Word for word, restate every line of the listing that follows.

# [Data supplied]
=== Section Start ===
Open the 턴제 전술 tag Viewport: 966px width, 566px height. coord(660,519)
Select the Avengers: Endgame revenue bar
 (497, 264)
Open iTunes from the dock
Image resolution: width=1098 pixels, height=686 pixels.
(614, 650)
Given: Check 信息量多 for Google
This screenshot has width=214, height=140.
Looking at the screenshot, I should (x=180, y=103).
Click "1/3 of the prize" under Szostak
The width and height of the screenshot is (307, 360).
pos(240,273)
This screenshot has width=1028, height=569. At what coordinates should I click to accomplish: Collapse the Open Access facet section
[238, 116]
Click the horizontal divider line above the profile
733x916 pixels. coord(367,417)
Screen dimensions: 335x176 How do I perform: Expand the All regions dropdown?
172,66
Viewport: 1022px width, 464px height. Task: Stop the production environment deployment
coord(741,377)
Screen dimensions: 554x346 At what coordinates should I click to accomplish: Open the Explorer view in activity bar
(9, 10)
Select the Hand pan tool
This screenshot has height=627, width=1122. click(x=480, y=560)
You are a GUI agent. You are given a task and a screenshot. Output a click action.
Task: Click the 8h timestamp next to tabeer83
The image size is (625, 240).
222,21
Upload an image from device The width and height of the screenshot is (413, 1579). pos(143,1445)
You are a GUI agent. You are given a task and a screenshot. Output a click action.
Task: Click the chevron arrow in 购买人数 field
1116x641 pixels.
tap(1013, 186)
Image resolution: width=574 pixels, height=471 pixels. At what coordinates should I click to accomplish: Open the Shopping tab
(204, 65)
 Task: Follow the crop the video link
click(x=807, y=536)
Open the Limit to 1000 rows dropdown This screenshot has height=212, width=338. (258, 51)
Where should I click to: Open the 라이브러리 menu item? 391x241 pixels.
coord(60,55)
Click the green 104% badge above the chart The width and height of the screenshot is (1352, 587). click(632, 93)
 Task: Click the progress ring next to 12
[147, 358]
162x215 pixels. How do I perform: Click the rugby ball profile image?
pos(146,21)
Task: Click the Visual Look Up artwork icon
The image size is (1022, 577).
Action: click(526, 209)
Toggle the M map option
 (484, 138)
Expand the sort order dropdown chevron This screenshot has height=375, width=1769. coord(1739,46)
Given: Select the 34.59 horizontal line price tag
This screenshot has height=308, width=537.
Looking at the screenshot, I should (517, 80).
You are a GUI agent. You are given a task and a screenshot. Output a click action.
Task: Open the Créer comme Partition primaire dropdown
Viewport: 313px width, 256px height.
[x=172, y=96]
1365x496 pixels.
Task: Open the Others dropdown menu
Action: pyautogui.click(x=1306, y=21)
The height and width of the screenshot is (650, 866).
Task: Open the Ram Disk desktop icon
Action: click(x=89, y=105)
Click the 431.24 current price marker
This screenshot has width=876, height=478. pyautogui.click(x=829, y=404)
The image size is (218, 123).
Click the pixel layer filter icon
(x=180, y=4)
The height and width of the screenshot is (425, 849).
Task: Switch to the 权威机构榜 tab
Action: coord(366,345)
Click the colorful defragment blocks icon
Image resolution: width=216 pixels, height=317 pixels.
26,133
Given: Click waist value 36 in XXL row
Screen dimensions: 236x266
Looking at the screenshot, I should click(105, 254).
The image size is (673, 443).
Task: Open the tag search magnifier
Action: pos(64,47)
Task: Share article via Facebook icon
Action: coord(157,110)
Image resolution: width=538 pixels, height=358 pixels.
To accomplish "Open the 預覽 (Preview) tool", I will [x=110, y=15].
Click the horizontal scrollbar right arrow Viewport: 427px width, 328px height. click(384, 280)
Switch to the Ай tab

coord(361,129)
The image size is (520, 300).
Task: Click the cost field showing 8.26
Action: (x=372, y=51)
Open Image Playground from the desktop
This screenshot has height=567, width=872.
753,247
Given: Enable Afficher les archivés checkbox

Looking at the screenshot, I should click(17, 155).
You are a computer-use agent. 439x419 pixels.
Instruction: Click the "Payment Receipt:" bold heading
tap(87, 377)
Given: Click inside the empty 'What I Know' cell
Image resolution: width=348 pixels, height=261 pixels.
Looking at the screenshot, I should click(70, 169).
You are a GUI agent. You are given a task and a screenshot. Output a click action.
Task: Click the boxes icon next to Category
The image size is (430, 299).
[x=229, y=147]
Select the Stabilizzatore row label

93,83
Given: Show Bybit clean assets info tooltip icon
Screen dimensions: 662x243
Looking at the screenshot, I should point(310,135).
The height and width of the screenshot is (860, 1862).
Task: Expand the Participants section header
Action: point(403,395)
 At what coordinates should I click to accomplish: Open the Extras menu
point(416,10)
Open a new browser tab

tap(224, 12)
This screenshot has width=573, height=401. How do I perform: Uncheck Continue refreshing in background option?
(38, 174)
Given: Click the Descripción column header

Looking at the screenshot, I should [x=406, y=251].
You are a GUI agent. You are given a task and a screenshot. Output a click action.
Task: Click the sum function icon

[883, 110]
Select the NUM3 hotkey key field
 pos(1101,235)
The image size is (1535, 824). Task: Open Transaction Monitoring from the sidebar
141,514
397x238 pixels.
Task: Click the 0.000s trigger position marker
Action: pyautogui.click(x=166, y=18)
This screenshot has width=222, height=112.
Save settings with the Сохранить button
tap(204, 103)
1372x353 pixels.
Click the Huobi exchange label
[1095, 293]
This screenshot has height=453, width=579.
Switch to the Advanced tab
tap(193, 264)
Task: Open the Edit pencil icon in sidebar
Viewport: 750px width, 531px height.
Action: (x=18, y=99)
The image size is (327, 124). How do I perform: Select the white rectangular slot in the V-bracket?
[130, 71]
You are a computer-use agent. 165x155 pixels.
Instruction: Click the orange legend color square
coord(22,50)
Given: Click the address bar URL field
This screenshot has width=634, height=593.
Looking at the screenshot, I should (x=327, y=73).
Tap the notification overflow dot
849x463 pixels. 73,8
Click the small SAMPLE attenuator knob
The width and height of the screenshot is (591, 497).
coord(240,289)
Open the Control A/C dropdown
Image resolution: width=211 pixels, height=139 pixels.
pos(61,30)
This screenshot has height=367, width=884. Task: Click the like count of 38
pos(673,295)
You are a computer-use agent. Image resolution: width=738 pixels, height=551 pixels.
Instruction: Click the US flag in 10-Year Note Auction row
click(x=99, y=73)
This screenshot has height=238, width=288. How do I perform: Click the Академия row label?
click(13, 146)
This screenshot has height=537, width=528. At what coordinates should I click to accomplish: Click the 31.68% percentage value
=== Section End ===
# [Solution for this task]
Open the 턴제 전술 tag Viewport: 966px width, 566px height. coord(660,519)
Select the Avengers: Endgame revenue bar
 (497, 264)
Open iTunes from the dock
Image resolution: width=1098 pixels, height=686 pixels.
(614, 650)
Given: Check 信息量多 for Google
This screenshot has width=214, height=140.
Looking at the screenshot, I should (x=180, y=103).
Click "1/3 of the prize" under Szostak
The width and height of the screenshot is (307, 360).
pos(240,273)
This screenshot has width=1028, height=569. At what coordinates should I click to accomplish: Collapse the Open Access facet section
[238, 116]
Click the horizontal divider line above the profile
733x916 pixels. coord(367,417)
Screen dimensions: 335x176 How do I perform: Expand the All regions dropdown?
172,66
Viewport: 1022px width, 464px height. Task: Stop the production environment deployment
coord(741,377)
Screen dimensions: 554x346 At what coordinates should I click to accomplish: Open the Explorer view in activity bar
(9, 10)
Select the Hand pan tool
This screenshot has height=627, width=1122. click(x=480, y=560)
You are a GUI agent. You are given a task and a screenshot. Output a click action.
Task: Click the 8h timestamp next to tabeer83
The image size is (625, 240).
222,21
Upload an image from device The width and height of the screenshot is (413, 1579). pos(143,1445)
You are a GUI agent. You are given a task and a screenshot. Output a click action.
Task: Click the chevron arrow in 购买人数 field
1116x641 pixels.
tap(1013, 186)
Image resolution: width=574 pixels, height=471 pixels. At what coordinates should I click to accomplish: Open the Shopping tab
(204, 65)
 Task: Follow the crop the video link
click(x=807, y=536)
Open the Limit to 1000 rows dropdown This screenshot has height=212, width=338. (258, 51)
Where should I click to: Open the 라이브러리 menu item? 391x241 pixels.
coord(60,55)
Click the green 104% badge above the chart The width and height of the screenshot is (1352, 587). click(632, 93)
 Task: Click the progress ring next to 12
[147, 358]
162x215 pixels. How do I perform: Click the rugby ball profile image?
pos(146,21)
Task: Click the Visual Look Up artwork icon
The image size is (1022, 577).
Action: click(526, 209)
Toggle the M map option
 (484, 138)
Expand the sort order dropdown chevron This screenshot has height=375, width=1769. coord(1739,46)
Given: Select the 34.59 horizontal line price tag
This screenshot has height=308, width=537.
Looking at the screenshot, I should (517, 80).
You are a GUI agent. You are given a task and a screenshot. Output a click action.
Task: Open the Créer comme Partition primaire dropdown
Viewport: 313px width, 256px height.
[x=172, y=96]
1365x496 pixels.
Task: Open the Others dropdown menu
Action: pyautogui.click(x=1306, y=21)
The height and width of the screenshot is (650, 866).
Task: Open the Ram Disk desktop icon
Action: click(x=89, y=105)
Click the 431.24 current price marker
This screenshot has width=876, height=478. pyautogui.click(x=829, y=404)
The image size is (218, 123).
Click the pixel layer filter icon
(x=180, y=4)
The height and width of the screenshot is (425, 849).
Task: Switch to the 权威机构榜 tab
Action: coord(366,345)
Click the colorful defragment blocks icon
Image resolution: width=216 pixels, height=317 pixels.
26,133
Given: Click waist value 36 in XXL row
Screen dimensions: 236x266
Looking at the screenshot, I should click(105, 254).
The image size is (673, 443).
Task: Open the tag search magnifier
Action: pos(64,47)
Task: Share article via Facebook icon
Action: coord(157,110)
Image resolution: width=538 pixels, height=358 pixels.
To accomplish "Open the 預覽 (Preview) tool", I will [x=110, y=15].
Click the horizontal scrollbar right arrow Viewport: 427px width, 328px height. click(384, 280)
Switch to the Ай tab

coord(361,129)
The image size is (520, 300).
Task: Click the cost field showing 8.26
Action: (x=372, y=51)
Open Image Playground from the desktop
This screenshot has height=567, width=872.
753,247
Given: Enable Afficher les archivés checkbox

Looking at the screenshot, I should click(17, 155).
You are a computer-use agent. 439x419 pixels.
Instruction: Click the "Payment Receipt:" bold heading
tap(87, 377)
Given: Click inside the empty 'What I Know' cell
Image resolution: width=348 pixels, height=261 pixels.
Looking at the screenshot, I should click(70, 169).
You are a GUI agent. You are given a task and a screenshot. Output a click action.
Task: Click the boxes icon next to Category
The image size is (430, 299).
[x=229, y=147]
Select the Stabilizzatore row label

93,83
Given: Show Bybit clean assets info tooltip icon
Screen dimensions: 662x243
Looking at the screenshot, I should point(310,135).
The height and width of the screenshot is (860, 1862).
Task: Expand the Participants section header
Action: point(403,395)
 At what coordinates should I click to accomplish: Open the Extras menu
point(416,10)
Open a new browser tab

tap(224, 12)
This screenshot has width=573, height=401. How do I perform: Uncheck Continue refreshing in background option?
(38, 174)
Given: Click the Descripción column header

Looking at the screenshot, I should [x=406, y=251].
You are a GUI agent. You are given a task and a screenshot. Output a click action.
Task: Click the sum function icon

[883, 110]
Select the NUM3 hotkey key field
 pos(1101,235)
The image size is (1535, 824). Task: Open Transaction Monitoring from the sidebar
141,514
397x238 pixels.
Task: Click the 0.000s trigger position marker
Action: pyautogui.click(x=166, y=18)
This screenshot has width=222, height=112.
Save settings with the Сохранить button
tap(204, 103)
1372x353 pixels.
Click the Huobi exchange label
[1095, 293]
This screenshot has height=453, width=579.
Switch to the Advanced tab
tap(193, 264)
Task: Open the Edit pencil icon in sidebar
Viewport: 750px width, 531px height.
Action: (x=18, y=99)
The image size is (327, 124). How do I perform: Select the white rectangular slot in the V-bracket?
[130, 71]
You are a computer-use agent. 165x155 pixels.
Instruction: Click the orange legend color square
coord(22,50)
Given: Click the address bar URL field
This screenshot has width=634, height=593.
Looking at the screenshot, I should (x=327, y=73).
Tap the notification overflow dot
849x463 pixels. 73,8
Click the small SAMPLE attenuator knob
The width and height of the screenshot is (591, 497).
coord(240,289)
Open the Control A/C dropdown
Image resolution: width=211 pixels, height=139 pixels.
pos(61,30)
This screenshot has height=367, width=884. Task: Click the like count of 38
pos(673,295)
You are a computer-use agent. Image resolution: width=738 pixels, height=551 pixels.
Instruction: Click the US flag in 10-Year Note Auction row
click(x=99, y=73)
This screenshot has height=238, width=288. How do I perform: Click the Академия row label?
click(13, 146)
This screenshot has height=537, width=528. At what coordinates should I click to accomplish: Click the 31.68% percentage value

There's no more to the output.